Scaffold 08.8

Qin Fengling

秦凤玲

Production date
2008-2009

Object Detail


Media
acrylic on canvas, bamboo
Measurements
200 x 250 cm
Notes
Qin Fengling focuses on what she identifies as the pressing issues of her own time: greed, aspirational materialism, pollution, over-crowded cities and a loss of identity. She says, ‘I feel I am just using art as my own language to communicate with society – everyone should find their own way to be able to do this. I have lived in this society for more than 50 years and I have an obligation to communicate my ideas about social interaction in some way.’ Her subject is the complex interrelationships of people and systems in contemporary society. She sources her ideas from newspaper and TV stories, and her own experiences of a changing world: traffic jams, social conflict, terrible waste, pollution and over-consumption. The hundreds of little figures on each of her canvases are almost, but not quite, identical – a reminder of the collectivist ideology of her youth, in a social structure that created obligatory conformist identities as obedient servants of the socialist state and the Motherland. Her miniature people struggle to escape chains, grids and scaffolding, are trapped in horrendous traffic, scramble through construction sites, or tumble over each other in a reminder of the sheer enormity of China’s population. Scaffold further breaks down the two-dimensional picture plane.

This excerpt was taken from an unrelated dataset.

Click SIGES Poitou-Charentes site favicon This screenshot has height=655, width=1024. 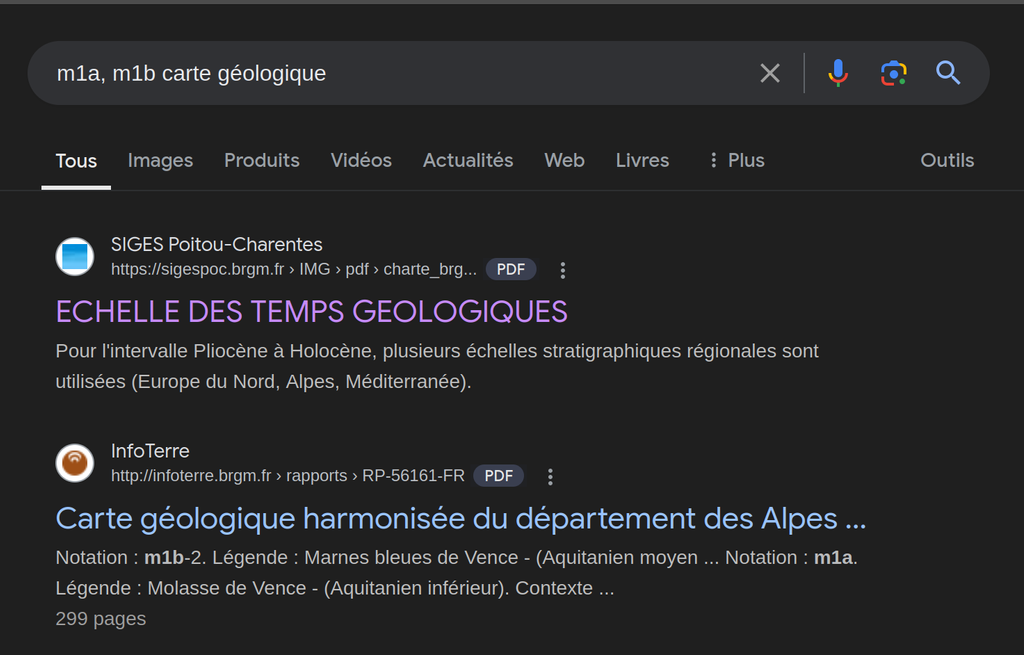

A chaotic wriggling mass of tiny figures clambers over a grid-like structure made of wooden sticks, trampling over each other in the race to get ahead, up the ladder of success. Some fall, or are thrown, whilst others cling precariously. The work is both humorous and anxiety-provoking. Critic Wang Baoju wrote that Qin Fengling’s works convey ‘…the notion of being submerged by the crowd, the feelings of being controlled without independence and of losing one’s individual consciousness… the history and the transformation of society.’